Possibly the deadlock results from widespread misunderstandings. I've talked with normally well-informed friends, who express the following:

1) "It is a shame that the board won't even talk with the musicians that they have locked out." Fact: The board has pleaded with the musicians' union to meet and talk, but the union simply refuses.

2) "I wish the board would be more transparent and provide the musicians with the financial information that they keep requesting." Fact: The board has shared its full financial information.

3) "If only the board was not so miserly. Surely they can afford to pay the musicians what they are worth." Fact: Given the resources of the orchestra, the only way the board could agree to continue paying the full complement of musicians at the most recent pay scale would be to empty the endowment over the next five years.
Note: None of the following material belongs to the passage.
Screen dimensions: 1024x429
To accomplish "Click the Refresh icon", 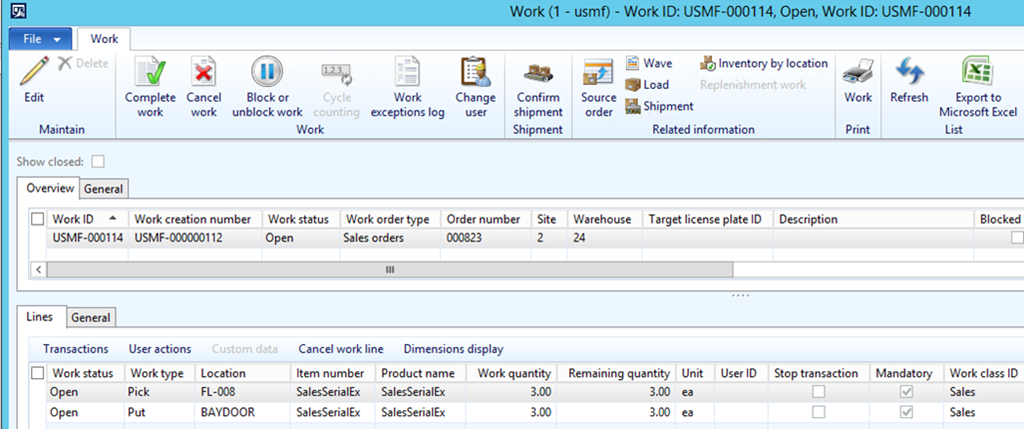I will (909, 72).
The board is hardly miserly. The board members and their sponsoring corporations have donated more than $60 million to the orchestra in the past five years.

I'm a lifelong liberal Democrat, and my knee-jerk reaction is to support the union side, but in this case I believe the musicians' union needs to recognize financial realities. In 1972, Nixon went to China and shook hands with his nemesis Mao Zedong. Egypt's Anwar Sadat and Israel's Menachem Begin signed a peace treaty. Nelson Mandela was released from 27 years in prison and began talks with F. W. de Klerk that ended apartheid. Surely the orchestra's union leaders can sit down and start talking.
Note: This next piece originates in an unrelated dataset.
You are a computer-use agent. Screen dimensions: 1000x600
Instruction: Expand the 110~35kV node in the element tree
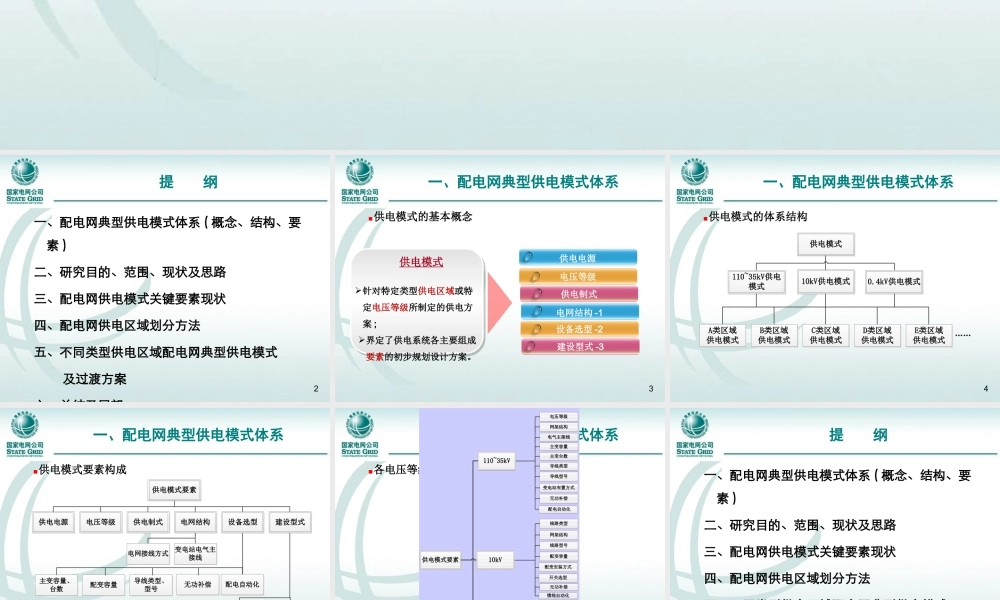(497, 461)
DAVID KOEHLER, Minneapolis

• • •

When the expensive renovation of Orchestra Hall is finally completed, and locked-out musicians have all found other jobs, a large marble marquee can be placed out in front with these words engraved: Monument to Foolishness. Tours at 1:00 and 4:00.
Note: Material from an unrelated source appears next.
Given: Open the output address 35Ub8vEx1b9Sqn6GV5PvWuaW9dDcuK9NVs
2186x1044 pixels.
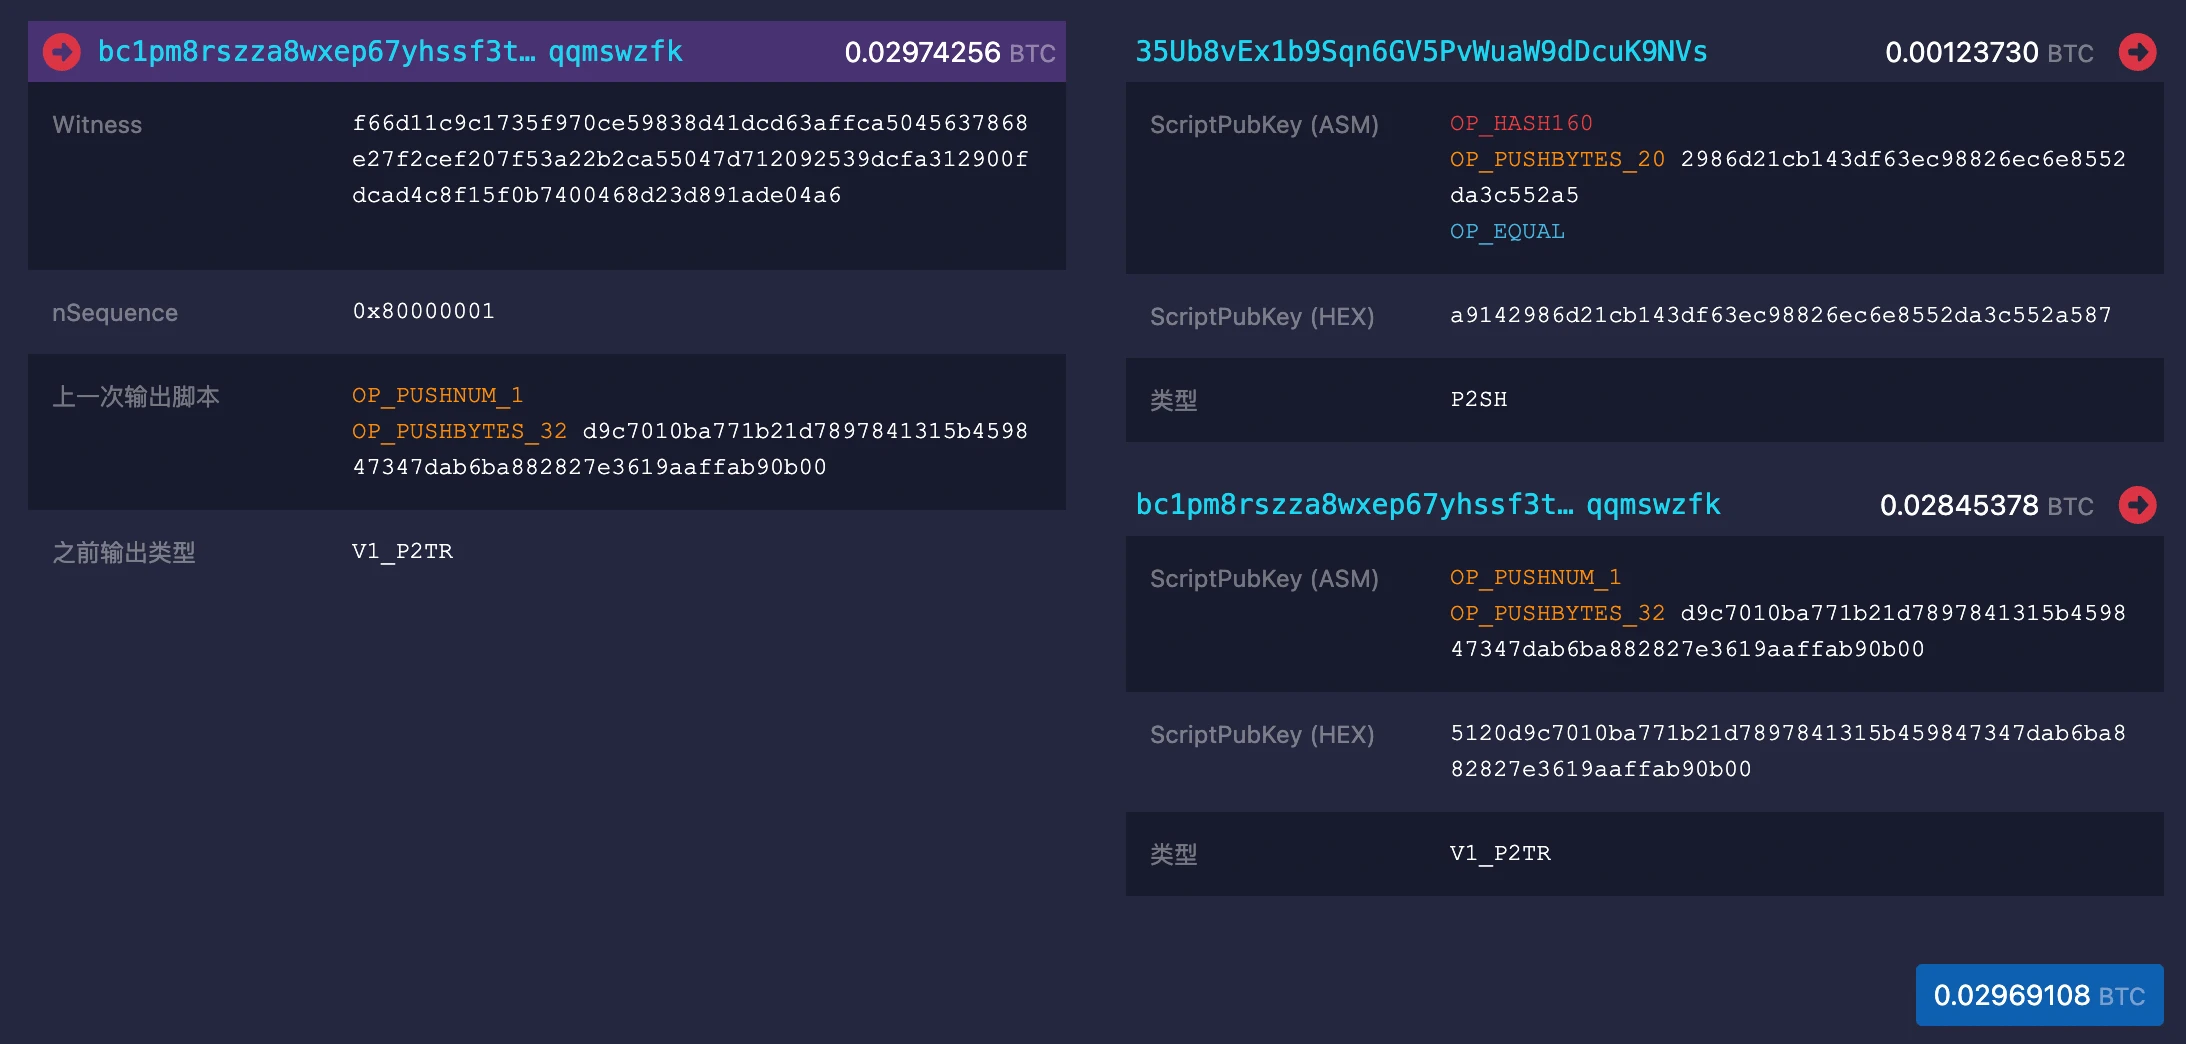Looking at the screenshot, I should 1421,52.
RONALD STRUCKMANN, Maple Grove
LOST DOG

A caring community brings him home

Thank you to the dog lovers who helped me find my missing terrier/bichon mix. Thank you to the Burnsville neighbor who was up on his roof and saw Barry escape the back yard. Thank you to the neighbor a block away who called to report finding my dog's three tags. Thank you to Mary Joe in Woodbury who saw that my online posting had a sighting a mile from where Barry escaped. Thank you to the person who posted seeing him a mile away. Thank you to the mother and daughter with the 218 area code who told me they saw him south of the elementary and junior high and kept looking for him until I could get there from work. Thank you to the man who said he just saw Barry run across Nicollet Avenue. Thank you to the young girl who told me her dogs had just chased him to the park and who helped me find him in the trees near the warming house. Thank you to the veterinarian who gave me the pills so that Barry will not get sick after I took 25 ticks off him.

My dog had five days of abandonment, but all of these guardian angels looked out for him.

Mary E. Jones, Burnsville
LONGEVITY

In praise of Peter's Grill

Recently, a friend of mine and her father came from South Dakota to see a Twins game. We had only an hour to meet before the game, so I decided to take them to Peter's Grill. I didn't want to show them a restaurant that was part of a nationwide chain that could be found in any city. I wanted to show them something that was unique to Minneapolis. My friend's dad, who is surrounded by good, country-style home cooking, said his slice of rhubarb pie at Peter's was the "best" pie he had ever eaten.

The food trucks on Marquette Avenue have their advantages, but they will never replace an old-­fashioned diner that has offered comfort food for almost 100 years.